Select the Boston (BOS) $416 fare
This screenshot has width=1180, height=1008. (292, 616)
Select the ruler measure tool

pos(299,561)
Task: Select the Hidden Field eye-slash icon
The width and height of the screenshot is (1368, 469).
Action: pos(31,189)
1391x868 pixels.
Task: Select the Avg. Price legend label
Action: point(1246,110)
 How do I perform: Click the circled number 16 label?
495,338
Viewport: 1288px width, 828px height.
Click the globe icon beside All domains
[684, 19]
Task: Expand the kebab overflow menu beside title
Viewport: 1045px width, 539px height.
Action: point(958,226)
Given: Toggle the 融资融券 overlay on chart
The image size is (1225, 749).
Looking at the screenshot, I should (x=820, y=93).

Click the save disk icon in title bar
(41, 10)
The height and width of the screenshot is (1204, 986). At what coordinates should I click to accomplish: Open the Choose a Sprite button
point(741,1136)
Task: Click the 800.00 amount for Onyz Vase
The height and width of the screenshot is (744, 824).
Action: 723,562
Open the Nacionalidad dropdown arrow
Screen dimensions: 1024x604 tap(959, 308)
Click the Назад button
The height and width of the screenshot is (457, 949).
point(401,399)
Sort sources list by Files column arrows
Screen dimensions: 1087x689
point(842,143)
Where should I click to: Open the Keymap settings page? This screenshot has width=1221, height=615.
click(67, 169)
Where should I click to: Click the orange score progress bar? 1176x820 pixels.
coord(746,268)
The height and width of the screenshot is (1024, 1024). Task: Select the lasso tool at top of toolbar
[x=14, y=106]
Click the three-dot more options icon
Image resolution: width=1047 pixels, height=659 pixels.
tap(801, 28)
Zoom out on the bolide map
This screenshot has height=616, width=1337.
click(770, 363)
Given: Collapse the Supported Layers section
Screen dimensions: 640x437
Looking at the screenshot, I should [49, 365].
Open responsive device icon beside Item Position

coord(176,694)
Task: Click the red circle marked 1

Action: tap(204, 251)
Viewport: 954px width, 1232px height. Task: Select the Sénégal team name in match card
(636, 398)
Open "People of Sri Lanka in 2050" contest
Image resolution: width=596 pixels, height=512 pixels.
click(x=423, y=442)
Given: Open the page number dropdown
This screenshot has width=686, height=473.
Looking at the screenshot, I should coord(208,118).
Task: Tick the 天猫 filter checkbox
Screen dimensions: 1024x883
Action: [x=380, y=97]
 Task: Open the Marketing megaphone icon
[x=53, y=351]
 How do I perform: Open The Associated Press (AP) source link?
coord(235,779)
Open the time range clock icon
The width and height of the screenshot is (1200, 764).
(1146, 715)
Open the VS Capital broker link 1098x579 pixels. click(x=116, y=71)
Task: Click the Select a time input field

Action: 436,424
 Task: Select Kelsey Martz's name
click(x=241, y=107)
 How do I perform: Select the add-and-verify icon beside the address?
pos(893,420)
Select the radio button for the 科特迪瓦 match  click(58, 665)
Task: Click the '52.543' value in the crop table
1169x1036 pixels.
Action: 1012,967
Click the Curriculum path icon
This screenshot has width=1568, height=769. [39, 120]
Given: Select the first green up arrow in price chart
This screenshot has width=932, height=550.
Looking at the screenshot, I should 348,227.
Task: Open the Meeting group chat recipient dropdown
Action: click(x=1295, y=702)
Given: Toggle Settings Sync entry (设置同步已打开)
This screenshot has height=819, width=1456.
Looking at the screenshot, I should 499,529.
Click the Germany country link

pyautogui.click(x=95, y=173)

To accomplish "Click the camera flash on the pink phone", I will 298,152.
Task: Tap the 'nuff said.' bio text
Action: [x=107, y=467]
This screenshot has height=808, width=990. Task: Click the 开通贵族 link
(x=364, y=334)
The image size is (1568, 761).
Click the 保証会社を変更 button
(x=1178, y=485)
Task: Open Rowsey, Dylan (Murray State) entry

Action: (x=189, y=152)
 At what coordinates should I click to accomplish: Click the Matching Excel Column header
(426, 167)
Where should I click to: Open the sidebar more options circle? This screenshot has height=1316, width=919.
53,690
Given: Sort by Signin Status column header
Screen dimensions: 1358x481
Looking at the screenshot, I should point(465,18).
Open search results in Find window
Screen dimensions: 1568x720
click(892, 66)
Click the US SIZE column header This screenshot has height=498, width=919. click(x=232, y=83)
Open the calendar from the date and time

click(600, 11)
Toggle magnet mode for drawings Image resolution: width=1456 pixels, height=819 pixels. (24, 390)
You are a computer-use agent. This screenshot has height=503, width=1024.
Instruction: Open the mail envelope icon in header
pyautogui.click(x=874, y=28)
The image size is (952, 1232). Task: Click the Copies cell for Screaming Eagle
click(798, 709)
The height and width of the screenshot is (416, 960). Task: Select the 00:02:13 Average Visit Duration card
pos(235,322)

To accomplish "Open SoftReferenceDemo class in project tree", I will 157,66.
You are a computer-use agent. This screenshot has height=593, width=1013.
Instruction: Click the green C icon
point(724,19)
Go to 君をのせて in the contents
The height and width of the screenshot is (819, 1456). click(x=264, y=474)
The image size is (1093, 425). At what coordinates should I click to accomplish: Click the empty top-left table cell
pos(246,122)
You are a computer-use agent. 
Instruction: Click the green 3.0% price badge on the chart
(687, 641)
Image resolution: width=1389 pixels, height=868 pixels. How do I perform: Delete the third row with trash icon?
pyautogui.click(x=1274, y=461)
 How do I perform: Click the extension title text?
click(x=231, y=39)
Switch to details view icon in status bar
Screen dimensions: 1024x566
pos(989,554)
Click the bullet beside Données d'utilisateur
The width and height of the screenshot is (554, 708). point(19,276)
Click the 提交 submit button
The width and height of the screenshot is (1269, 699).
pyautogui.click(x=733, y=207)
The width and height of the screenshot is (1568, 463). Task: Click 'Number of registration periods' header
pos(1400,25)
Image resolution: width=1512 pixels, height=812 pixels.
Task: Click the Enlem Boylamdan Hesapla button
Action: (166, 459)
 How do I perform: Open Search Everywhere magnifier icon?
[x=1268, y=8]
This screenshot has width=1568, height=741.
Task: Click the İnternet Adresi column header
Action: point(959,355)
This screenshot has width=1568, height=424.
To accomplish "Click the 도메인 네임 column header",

WORK REQUIRED:
Transcribe the records above exactly.

EXPECTED ANSWER:
Select the Boston (BOS) $416 fare
This screenshot has width=1180, height=1008. (292, 616)
Select the ruler measure tool

pos(299,561)
Task: Select the Hidden Field eye-slash icon
The width and height of the screenshot is (1368, 469).
Action: pos(31,189)
1391x868 pixels.
Task: Select the Avg. Price legend label
Action: point(1246,110)
 How do I perform: Click the circled number 16 label?
495,338
Viewport: 1288px width, 828px height.
Click the globe icon beside All domains
[684, 19]
Task: Expand the kebab overflow menu beside title
Viewport: 1045px width, 539px height.
Action: point(958,226)
Given: Toggle the 融资融券 overlay on chart
The image size is (1225, 749).
Looking at the screenshot, I should (x=820, y=93).

Click the save disk icon in title bar
(41, 10)
The height and width of the screenshot is (1204, 986). At what coordinates should I click to accomplish: Open the Choose a Sprite button
point(741,1136)
Task: Click the 800.00 amount for Onyz Vase
The height and width of the screenshot is (744, 824).
Action: 723,562
Open the Nacionalidad dropdown arrow
Screen dimensions: 1024x604 tap(959, 308)
Click the Назад button
The height and width of the screenshot is (457, 949).
point(401,399)
Sort sources list by Files column arrows
Screen dimensions: 1087x689
point(842,143)
Where should I click to: Open the Keymap settings page? This screenshot has width=1221, height=615.
click(67, 169)
Where should I click to: Click the orange score progress bar? 1176x820 pixels.
coord(746,268)
The height and width of the screenshot is (1024, 1024). Task: Select the lasso tool at top of toolbar
[x=14, y=106]
Click the three-dot more options icon
Image resolution: width=1047 pixels, height=659 pixels.
tap(801, 28)
Zoom out on the bolide map
This screenshot has height=616, width=1337.
click(770, 363)
Given: Collapse the Supported Layers section
Screen dimensions: 640x437
Looking at the screenshot, I should [49, 365].
Open responsive device icon beside Item Position

coord(176,694)
Task: Click the red circle marked 1

Action: tap(204, 251)
Viewport: 954px width, 1232px height. Task: Select the Sénégal team name in match card
(636, 398)
Open "People of Sri Lanka in 2050" contest
Image resolution: width=596 pixels, height=512 pixels.
click(x=423, y=442)
Given: Open the page number dropdown
This screenshot has width=686, height=473.
Looking at the screenshot, I should coord(208,118).
Task: Tick the 天猫 filter checkbox
Screen dimensions: 1024x883
Action: [x=380, y=97]
 Task: Open the Marketing megaphone icon
[x=53, y=351]
 How do I perform: Open The Associated Press (AP) source link?
coord(235,779)
Open the time range clock icon
The width and height of the screenshot is (1200, 764).
(1146, 715)
Open the VS Capital broker link 1098x579 pixels. click(x=116, y=71)
Task: Click the Select a time input field

Action: 436,424
 Task: Select Kelsey Martz's name
click(x=241, y=107)
 How do I perform: Select the add-and-verify icon beside the address?
pos(893,420)
Select the radio button for the 科特迪瓦 match  click(58, 665)
Task: Click the '52.543' value in the crop table
1169x1036 pixels.
Action: 1012,967
Click the Curriculum path icon
This screenshot has width=1568, height=769. [39, 120]
Given: Select the first green up arrow in price chart
This screenshot has width=932, height=550.
Looking at the screenshot, I should 348,227.
Task: Open the Meeting group chat recipient dropdown
Action: click(x=1295, y=702)
Given: Toggle Settings Sync entry (设置同步已打开)
This screenshot has height=819, width=1456.
Looking at the screenshot, I should 499,529.
Click the Germany country link

pyautogui.click(x=95, y=173)

To accomplish "Click the camera flash on the pink phone", I will 298,152.
Task: Tap the 'nuff said.' bio text
Action: [x=107, y=467]
This screenshot has height=808, width=990. Task: Click the 开通贵族 link
(x=364, y=334)
The image size is (1568, 761).
Click the 保証会社を変更 button
(x=1178, y=485)
Task: Open Rowsey, Dylan (Murray State) entry

Action: (x=189, y=152)
 At what coordinates should I click to accomplish: Click the Matching Excel Column header
(426, 167)
Where should I click to: Open the sidebar more options circle? This screenshot has height=1316, width=919.
53,690
Given: Sort by Signin Status column header
Screen dimensions: 1358x481
Looking at the screenshot, I should point(465,18).
Open search results in Find window
Screen dimensions: 1568x720
click(892, 66)
Click the US SIZE column header This screenshot has height=498, width=919. click(x=232, y=83)
Open the calendar from the date and time

click(600, 11)
Toggle magnet mode for drawings Image resolution: width=1456 pixels, height=819 pixels. (24, 390)
You are a computer-use agent. This screenshot has height=503, width=1024.
Instruction: Open the mail envelope icon in header
pyautogui.click(x=874, y=28)
The image size is (952, 1232). Task: Click the Copies cell for Screaming Eagle
click(798, 709)
The height and width of the screenshot is (416, 960). Task: Select the 00:02:13 Average Visit Duration card
pos(235,322)

To accomplish "Open SoftReferenceDemo class in project tree", I will 157,66.
You are a computer-use agent. This screenshot has height=593, width=1013.
Instruction: Click the green C icon
point(724,19)
Go to 君をのせて in the contents
The height and width of the screenshot is (819, 1456). click(x=264, y=474)
The image size is (1093, 425). At what coordinates should I click to accomplish: Click the empty top-left table cell
pos(246,122)
You are a computer-use agent. 
Instruction: Click the green 3.0% price badge on the chart
(687, 641)
Image resolution: width=1389 pixels, height=868 pixels. How do I perform: Delete the third row with trash icon?
pyautogui.click(x=1274, y=461)
 How do I perform: Click the extension title text?
click(x=231, y=39)
Switch to details view icon in status bar
Screen dimensions: 1024x566
pos(989,554)
Click the bullet beside Données d'utilisateur
The width and height of the screenshot is (554, 708). point(19,276)
Click the 提交 submit button
The width and height of the screenshot is (1269, 699).
pyautogui.click(x=733, y=207)
The width and height of the screenshot is (1568, 463). Task: Click 'Number of registration periods' header
pos(1400,25)
Image resolution: width=1512 pixels, height=812 pixels.
Task: Click the Enlem Boylamdan Hesapla button
Action: (166, 459)
 How do I perform: Open Search Everywhere magnifier icon?
[x=1268, y=8]
This screenshot has width=1568, height=741.
Task: Click the İnternet Adresi column header
Action: point(959,355)
This screenshot has width=1568, height=424.
To accomplish "Click the 도메인 네임 column header",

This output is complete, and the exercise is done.